-- Problem statement --
Give the records from the beginning through the line containing "coordinates (348, 414)." as a two-column CSV with the headers input and output. Use one row per record, place each field in double quotes, and replace line breaks with spaces.

-- Given data --
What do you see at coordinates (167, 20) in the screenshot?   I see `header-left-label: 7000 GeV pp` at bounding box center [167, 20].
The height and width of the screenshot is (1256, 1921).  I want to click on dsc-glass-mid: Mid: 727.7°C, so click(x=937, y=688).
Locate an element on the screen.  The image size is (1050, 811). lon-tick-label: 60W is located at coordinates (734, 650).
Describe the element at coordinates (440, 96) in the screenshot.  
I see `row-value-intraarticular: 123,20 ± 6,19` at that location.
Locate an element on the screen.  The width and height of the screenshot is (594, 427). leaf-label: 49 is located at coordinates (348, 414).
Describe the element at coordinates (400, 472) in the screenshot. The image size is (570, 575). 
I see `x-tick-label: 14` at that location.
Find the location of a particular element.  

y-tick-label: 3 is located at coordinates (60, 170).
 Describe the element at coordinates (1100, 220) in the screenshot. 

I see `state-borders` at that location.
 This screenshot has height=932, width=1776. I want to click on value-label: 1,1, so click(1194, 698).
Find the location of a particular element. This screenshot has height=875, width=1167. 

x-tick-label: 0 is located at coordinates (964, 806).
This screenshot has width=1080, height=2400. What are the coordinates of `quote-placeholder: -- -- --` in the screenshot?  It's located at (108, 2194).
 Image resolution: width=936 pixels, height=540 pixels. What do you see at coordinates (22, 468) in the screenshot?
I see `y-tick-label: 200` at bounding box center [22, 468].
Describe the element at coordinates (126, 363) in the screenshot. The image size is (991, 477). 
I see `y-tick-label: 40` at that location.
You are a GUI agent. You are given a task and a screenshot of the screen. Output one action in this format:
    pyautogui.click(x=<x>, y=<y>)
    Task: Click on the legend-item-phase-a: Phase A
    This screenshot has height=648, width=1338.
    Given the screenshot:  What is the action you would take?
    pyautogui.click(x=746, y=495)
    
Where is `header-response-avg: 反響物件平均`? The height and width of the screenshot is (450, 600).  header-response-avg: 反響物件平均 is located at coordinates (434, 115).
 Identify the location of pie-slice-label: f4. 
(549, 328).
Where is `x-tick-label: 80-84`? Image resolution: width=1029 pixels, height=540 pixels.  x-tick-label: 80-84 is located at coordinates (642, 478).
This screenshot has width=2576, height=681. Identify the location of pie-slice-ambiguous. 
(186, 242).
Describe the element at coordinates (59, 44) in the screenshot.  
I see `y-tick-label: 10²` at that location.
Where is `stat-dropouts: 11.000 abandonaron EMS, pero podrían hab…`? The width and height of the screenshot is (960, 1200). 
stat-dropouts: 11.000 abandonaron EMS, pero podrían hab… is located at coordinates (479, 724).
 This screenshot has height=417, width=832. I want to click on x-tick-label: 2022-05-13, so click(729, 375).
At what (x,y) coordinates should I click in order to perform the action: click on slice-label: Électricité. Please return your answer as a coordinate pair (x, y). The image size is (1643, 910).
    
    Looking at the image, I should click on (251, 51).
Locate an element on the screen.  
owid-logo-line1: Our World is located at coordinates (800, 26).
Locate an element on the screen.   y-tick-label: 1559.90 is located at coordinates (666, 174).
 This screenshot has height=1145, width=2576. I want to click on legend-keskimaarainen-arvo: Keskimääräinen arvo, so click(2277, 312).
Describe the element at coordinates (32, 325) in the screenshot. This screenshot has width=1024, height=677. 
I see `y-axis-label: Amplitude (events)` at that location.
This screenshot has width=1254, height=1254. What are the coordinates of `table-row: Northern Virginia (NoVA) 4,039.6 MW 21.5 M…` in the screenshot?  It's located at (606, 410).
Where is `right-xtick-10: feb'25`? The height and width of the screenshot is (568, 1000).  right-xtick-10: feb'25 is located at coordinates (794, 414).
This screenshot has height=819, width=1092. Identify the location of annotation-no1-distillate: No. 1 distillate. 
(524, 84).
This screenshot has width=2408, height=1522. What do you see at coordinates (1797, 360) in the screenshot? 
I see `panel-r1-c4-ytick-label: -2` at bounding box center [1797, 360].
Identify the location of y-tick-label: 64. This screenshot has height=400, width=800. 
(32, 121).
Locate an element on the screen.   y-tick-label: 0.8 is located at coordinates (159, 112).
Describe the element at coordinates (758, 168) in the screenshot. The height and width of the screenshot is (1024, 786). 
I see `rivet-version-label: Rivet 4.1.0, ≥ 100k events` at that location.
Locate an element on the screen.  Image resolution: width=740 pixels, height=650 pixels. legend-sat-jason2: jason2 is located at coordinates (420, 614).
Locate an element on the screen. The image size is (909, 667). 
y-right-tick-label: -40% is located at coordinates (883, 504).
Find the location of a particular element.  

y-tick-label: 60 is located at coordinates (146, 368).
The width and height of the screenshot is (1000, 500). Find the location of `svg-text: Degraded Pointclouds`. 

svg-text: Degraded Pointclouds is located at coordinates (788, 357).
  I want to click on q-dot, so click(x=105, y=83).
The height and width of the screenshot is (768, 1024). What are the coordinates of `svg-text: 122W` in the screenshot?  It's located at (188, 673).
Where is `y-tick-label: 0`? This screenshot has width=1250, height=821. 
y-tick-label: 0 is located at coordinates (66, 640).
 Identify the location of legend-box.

-- Answer space --
input,output
"What do you see at coordinates (167, 20) in the screenshot?","I see `header-left-label: 7000 GeV pp` at bounding box center [167, 20]."
"The height and width of the screenshot is (1256, 1921).","I want to click on dsc-glass-mid: Mid: 727.7°C, so click(x=937, y=688)."
"Locate an element on the screen.","The image size is (1050, 811). lon-tick-label: 60W is located at coordinates (734, 650)."
"Describe the element at coordinates (440, 96) in the screenshot.","I see `row-value-intraarticular: 123,20 ± 6,19` at that location."
"Locate an element on the screen.","The width and height of the screenshot is (594, 427). leaf-label: 49 is located at coordinates (348, 414)."